Pixel coordinate grounding data:
■ ■ ■

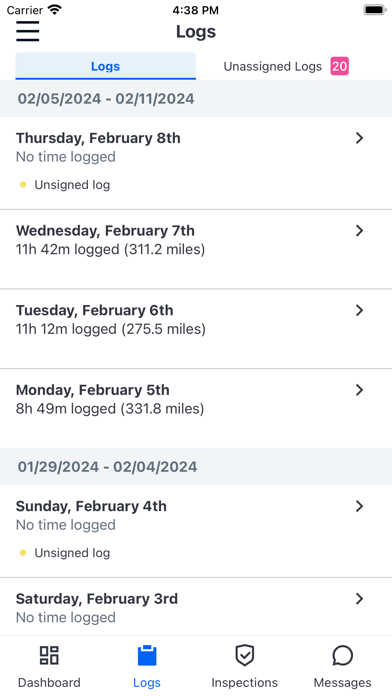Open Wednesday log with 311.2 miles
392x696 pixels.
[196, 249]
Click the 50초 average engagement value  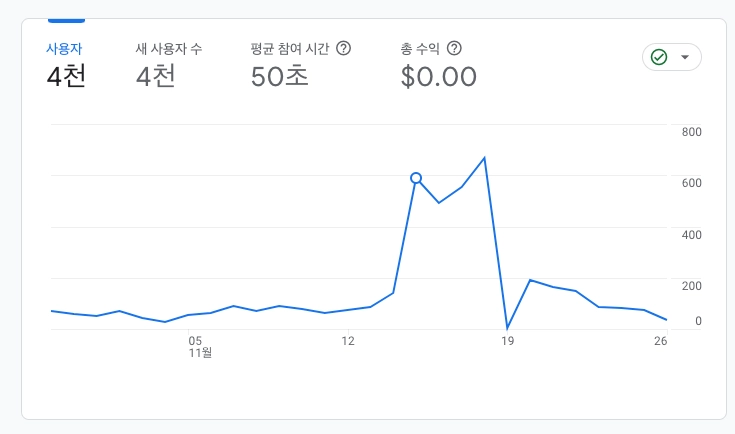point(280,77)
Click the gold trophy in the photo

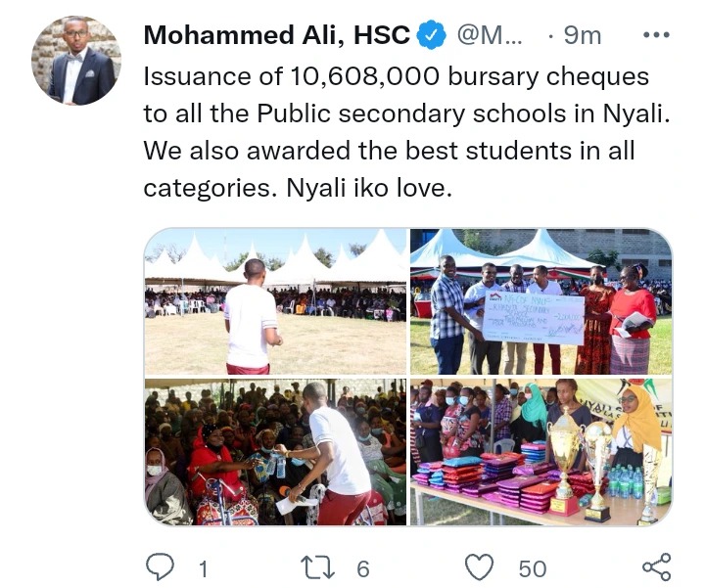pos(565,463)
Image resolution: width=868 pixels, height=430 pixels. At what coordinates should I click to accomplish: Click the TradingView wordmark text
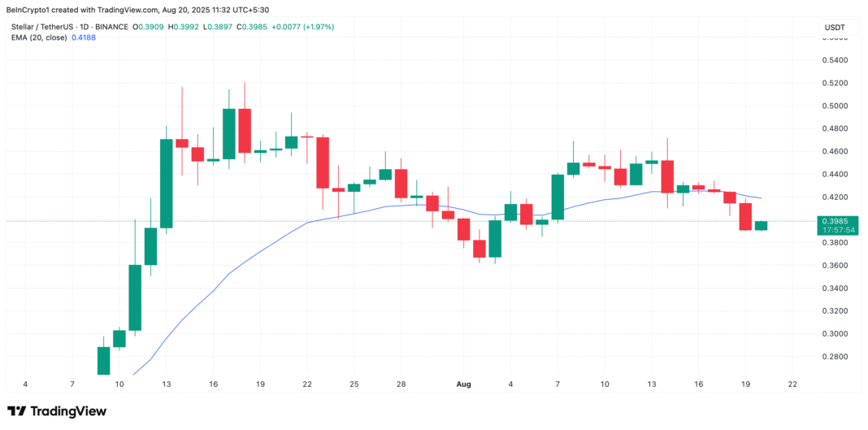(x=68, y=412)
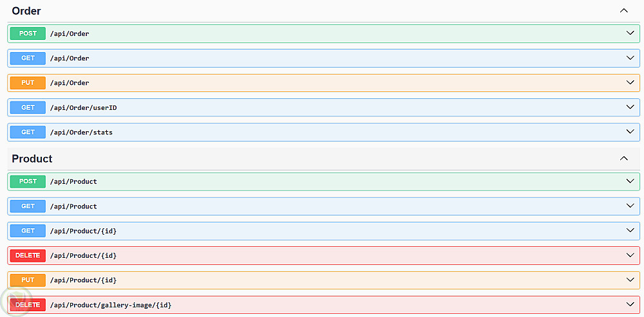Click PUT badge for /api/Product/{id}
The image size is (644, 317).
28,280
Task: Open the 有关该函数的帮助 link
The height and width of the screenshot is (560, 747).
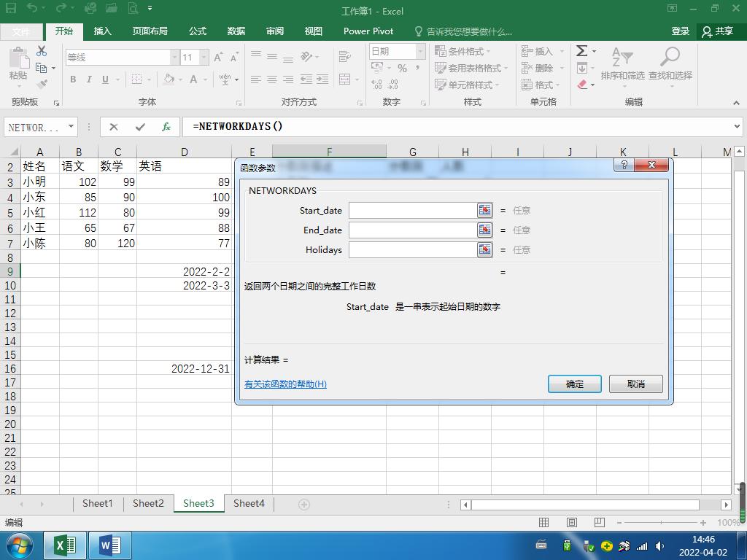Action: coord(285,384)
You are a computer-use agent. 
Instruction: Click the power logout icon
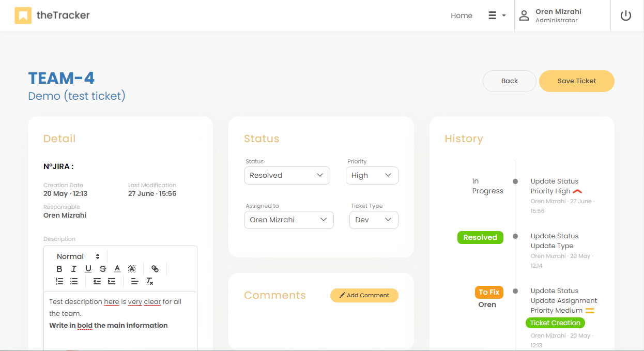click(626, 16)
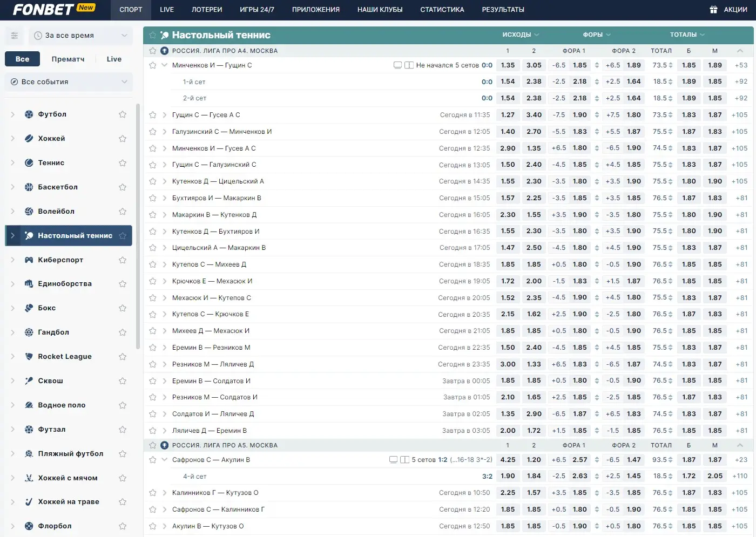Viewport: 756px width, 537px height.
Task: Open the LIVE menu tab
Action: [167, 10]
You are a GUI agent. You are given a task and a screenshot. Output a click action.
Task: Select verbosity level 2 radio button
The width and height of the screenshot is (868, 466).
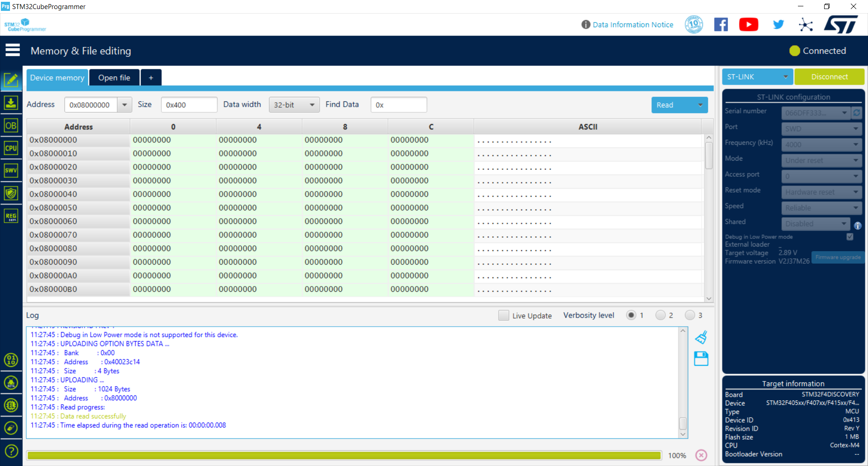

■ ■ ■

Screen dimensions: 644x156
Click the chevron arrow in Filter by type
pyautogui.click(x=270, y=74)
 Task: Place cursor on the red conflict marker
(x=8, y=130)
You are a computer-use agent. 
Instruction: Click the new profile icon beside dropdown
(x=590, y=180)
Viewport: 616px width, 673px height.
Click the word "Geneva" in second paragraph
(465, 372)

■ ■ ■

• _Prompt_
Please give again the lines above between the line holding "Task: Select verbosity level 2 radio button" and the line holding "The width and", inclusive, exactly as they are and with nothing added.

• _Completed task_
Task: Select verbosity level 2 radio button
The width and height of the screenshot is (868, 466).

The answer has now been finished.